Étais-ce un homme ou une femme ? Aplatie, les bras écartés, le long du mur, je fis quelques pas en avant et, hors d’atteinte de la personne qui avait probablement aussi peur que moi, je me mis à courir. À dix mètres je devine le jour ou plutôt la sortie. Il me paraît, ô folie ! que je suis plus menacée de ce fait. Je cours plus vite, comme si on me poursuivait. Je sors d’un jet, haletante, et, en respirant d’une lampée l’air frais du dehors, je viens heurter trois soldats qui causaient paisiblement à la sortie même, dans une rue où pas une lumière ne se voit. Je bouscule les soldats, mais ne m’arrête pas. Je m’écarte aussitôt d’un bond. Seulement l’un des trois s’est élancé et me prend par le poignet.

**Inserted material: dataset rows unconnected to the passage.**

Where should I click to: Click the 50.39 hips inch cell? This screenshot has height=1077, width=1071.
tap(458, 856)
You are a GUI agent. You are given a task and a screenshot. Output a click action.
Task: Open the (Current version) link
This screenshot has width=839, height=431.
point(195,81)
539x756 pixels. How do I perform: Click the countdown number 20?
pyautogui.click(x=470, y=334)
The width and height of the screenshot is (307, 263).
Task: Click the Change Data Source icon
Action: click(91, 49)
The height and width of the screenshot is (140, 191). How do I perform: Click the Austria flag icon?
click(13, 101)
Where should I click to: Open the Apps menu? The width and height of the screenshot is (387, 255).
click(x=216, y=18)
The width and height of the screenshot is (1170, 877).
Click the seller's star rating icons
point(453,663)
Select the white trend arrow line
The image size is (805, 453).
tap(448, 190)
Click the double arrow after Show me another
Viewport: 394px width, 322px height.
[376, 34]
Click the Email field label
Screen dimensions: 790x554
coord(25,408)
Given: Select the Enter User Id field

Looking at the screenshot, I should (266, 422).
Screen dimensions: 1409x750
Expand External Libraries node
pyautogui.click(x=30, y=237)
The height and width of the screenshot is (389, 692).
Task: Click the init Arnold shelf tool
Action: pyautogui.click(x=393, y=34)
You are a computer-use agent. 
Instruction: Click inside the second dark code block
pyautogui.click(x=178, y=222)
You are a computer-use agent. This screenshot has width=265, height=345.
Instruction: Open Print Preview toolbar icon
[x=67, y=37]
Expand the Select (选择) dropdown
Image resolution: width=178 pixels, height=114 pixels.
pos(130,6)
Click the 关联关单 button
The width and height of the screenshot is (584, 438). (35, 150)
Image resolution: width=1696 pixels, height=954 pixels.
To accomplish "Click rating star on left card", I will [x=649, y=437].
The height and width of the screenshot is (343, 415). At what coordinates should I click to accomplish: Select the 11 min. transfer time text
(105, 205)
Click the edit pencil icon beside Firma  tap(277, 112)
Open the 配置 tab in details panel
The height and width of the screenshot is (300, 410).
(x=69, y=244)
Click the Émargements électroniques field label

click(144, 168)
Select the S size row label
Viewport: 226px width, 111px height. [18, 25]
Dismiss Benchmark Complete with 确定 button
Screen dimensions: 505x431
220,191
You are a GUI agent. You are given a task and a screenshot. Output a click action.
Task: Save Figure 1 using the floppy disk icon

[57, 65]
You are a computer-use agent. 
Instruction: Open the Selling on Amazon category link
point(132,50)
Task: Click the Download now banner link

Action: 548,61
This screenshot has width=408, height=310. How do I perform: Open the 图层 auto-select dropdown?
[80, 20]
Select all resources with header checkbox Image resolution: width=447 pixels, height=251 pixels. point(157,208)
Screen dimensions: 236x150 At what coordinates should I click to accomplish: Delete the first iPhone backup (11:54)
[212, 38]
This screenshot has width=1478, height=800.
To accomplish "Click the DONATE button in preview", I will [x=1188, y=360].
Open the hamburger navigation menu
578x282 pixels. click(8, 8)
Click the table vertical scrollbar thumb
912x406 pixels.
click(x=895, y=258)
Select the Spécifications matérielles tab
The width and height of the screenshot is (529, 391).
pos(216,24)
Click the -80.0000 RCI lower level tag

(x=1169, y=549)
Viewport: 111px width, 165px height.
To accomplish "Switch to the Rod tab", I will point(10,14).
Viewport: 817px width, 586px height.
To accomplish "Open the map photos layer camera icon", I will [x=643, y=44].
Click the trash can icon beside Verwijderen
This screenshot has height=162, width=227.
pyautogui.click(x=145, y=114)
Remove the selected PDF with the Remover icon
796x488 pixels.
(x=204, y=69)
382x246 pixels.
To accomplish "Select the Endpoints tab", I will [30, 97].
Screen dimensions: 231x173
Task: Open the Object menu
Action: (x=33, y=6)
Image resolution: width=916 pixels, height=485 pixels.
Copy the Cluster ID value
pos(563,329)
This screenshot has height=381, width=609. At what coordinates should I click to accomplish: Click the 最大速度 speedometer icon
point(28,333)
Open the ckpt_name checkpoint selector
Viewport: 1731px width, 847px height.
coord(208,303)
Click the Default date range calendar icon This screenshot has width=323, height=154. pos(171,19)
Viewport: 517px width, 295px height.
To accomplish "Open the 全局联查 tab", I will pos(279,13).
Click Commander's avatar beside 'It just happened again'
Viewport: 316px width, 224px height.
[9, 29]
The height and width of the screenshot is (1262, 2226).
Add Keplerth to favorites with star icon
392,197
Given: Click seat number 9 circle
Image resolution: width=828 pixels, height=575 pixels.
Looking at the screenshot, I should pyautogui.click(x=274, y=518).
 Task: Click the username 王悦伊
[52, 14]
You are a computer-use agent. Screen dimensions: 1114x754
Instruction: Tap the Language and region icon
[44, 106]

Je tire et de l’autre main armée de ma serviette de lycée je frappe devant moi en disant d’une voix brève et saccadée :

— Lâchez-moi ! Lâchez-moi ! Mais lâchez-moi donc !…

Il ne lâche pas et les deux autres se précipitent. L’un me saisit par la taille. D’une secousse du corps, je l’écarte. Le dernier, plus habile, empoigne mon bras libre. Je les tire tous deux comme un bœuf attelé tire une charrue. Mais je ne lâche pas la serviette…

Celui que j’avais secoué revient et m’empoigne violemment par les hanches.